Gene therapy is the treatment of hereditary, non-hereditary, multifactorial diseases, which is carried out by introducing other genes into the patient’s cells. The goal of therapy is to eliminate gene defects or give cells new functions. It is much easier to introduce a healthy, fully functioning gene into a cell than to correct defects in an existing one.
Gene therapy is limited to studies in somatic tissues. This is due to the fact that any intervention in germ and germ cells can give a completely unpredictable result.
The currently used technique is effective in the treatment of both monogenic and multifactorial diseases (malignant tumors, some types of severe cardiovascular, viral diseases).
About 80% of all gene therapy projects relate to HIV infection and cancer. Currently, research is underway on hereditary diseases such as hemophilia B, Gaucher disease, cystic fibrosis, hypercholesterolemia.
Treatment of genetic diseases involves:
· Isolation and reproduction of individual types of patient cells;
· The introduction of foreign genes;
· Selection of cells in which the foreign gene has "taken root";
· Implantation of the patient (for example, through blood transfusion).
Gene therapy is based on the introduction of cloned DNA into the patient’s tissue. In this case, injection and aerosol vaccines are considered the most effective methods.
Gene therapy works in two ways:
1. Treatment of monogenic diseases. These include disorders in the functioning of the brain, which are associated with any damage to the cells that are produced by neurotransmitters.
2. Treatment of hereditary diseases. The main approaches used in this area:
· Genetic improvement of immune cells;
· Increased tumor immunoreactivity;
· Oncogen expression block;
· Protection of healthy cells from chemotherapy;
· The introduction of tumor suppressor genes;
· Production of antitumor substances by healthy cells;
· Production of antitumor vaccines;
· Local reproduction of normal tissues using antioxidants.

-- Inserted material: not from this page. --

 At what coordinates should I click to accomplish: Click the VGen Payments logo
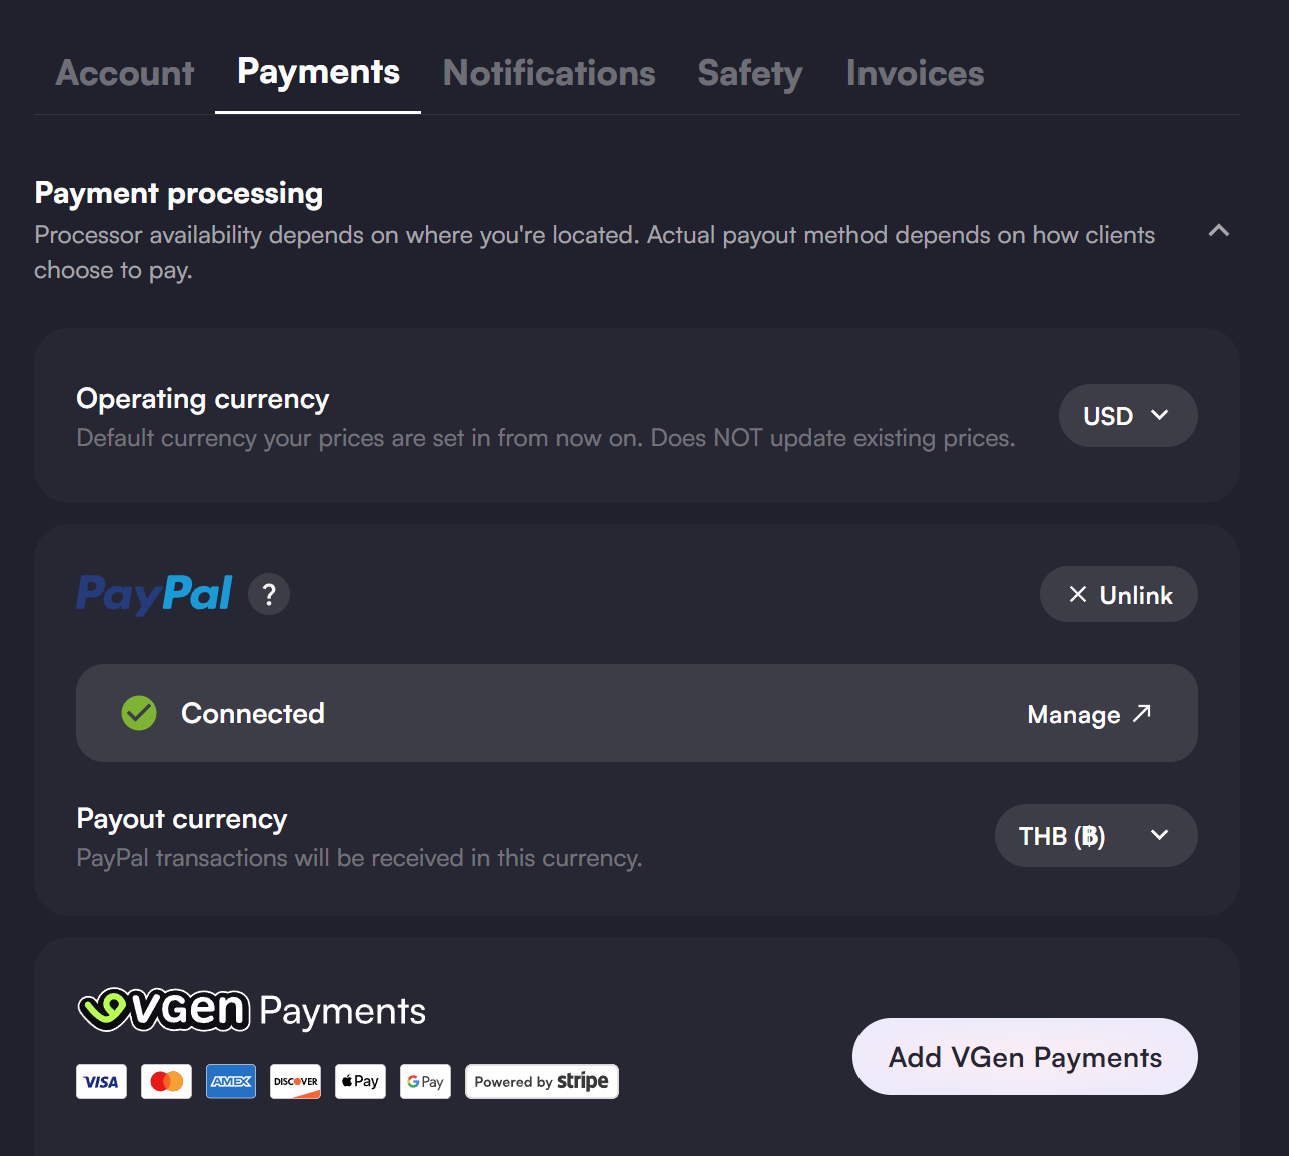252,1010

The use of gene therapy has many advantages and in some cases is the only chance for a normal life for sick people. However, this field of science is not fully understood. There is an international ban on germ and pre-implantation germ cell tests. This is to prevent unwanted gene constructs and mutations.
Some conditions have been developed and universally accepted under which clinical trials are allowed:
The gene transferred to the target cells must be active for a long time.
In a foreign environment, the gene must remain effective.
Gene transfer should not cause negative reactions in the body.
There are a number of issues that today remain relevant for many scientists around the world:
Will scientists working in the field of gene therapy be able to develop a complete gene correction that will not pose a threat to offspring?
Will the need and usefulness of the gene therapy procedure for an individual couple exceed the risk of this intervention for the future of humanity?
Are such procedures justified, given the overpopulation of the planet in the future?
How will such procedures on a person relate to questions of homeostasis of the biosphere and society?
In conclusion, it can be noted that genetic therapy at the present stage offers mankind ways of treating the most serious diseases, which more recently were considered incurable and fatal. However, at the same time, the development of this science presents scientists with new problems that need to be addressed today.